→ **TASK DESCRIPTION**
Bring together all lines from the listing below that contain the string "computer".

→ **MATERIAL PROVIDED**
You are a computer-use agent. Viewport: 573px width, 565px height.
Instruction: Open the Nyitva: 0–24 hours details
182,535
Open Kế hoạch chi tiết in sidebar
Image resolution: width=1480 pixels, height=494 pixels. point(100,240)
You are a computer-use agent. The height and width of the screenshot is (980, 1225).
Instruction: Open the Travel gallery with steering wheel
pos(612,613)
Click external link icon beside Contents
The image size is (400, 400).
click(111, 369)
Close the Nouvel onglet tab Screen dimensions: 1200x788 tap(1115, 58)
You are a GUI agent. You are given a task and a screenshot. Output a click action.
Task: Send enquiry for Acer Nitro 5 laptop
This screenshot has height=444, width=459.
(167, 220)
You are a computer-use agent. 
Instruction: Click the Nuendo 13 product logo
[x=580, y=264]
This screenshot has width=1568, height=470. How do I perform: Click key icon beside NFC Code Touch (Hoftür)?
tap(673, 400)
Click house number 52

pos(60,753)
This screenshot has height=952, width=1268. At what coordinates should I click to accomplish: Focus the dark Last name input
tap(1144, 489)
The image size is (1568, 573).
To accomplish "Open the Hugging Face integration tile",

→ **TASK SOLUTION**
You are a computer-use agent. Viewport: 573px width, 565px height.
You are a computer-use agent. The height and width of the screenshot is (980, 1225).
You are a computer-use agent. 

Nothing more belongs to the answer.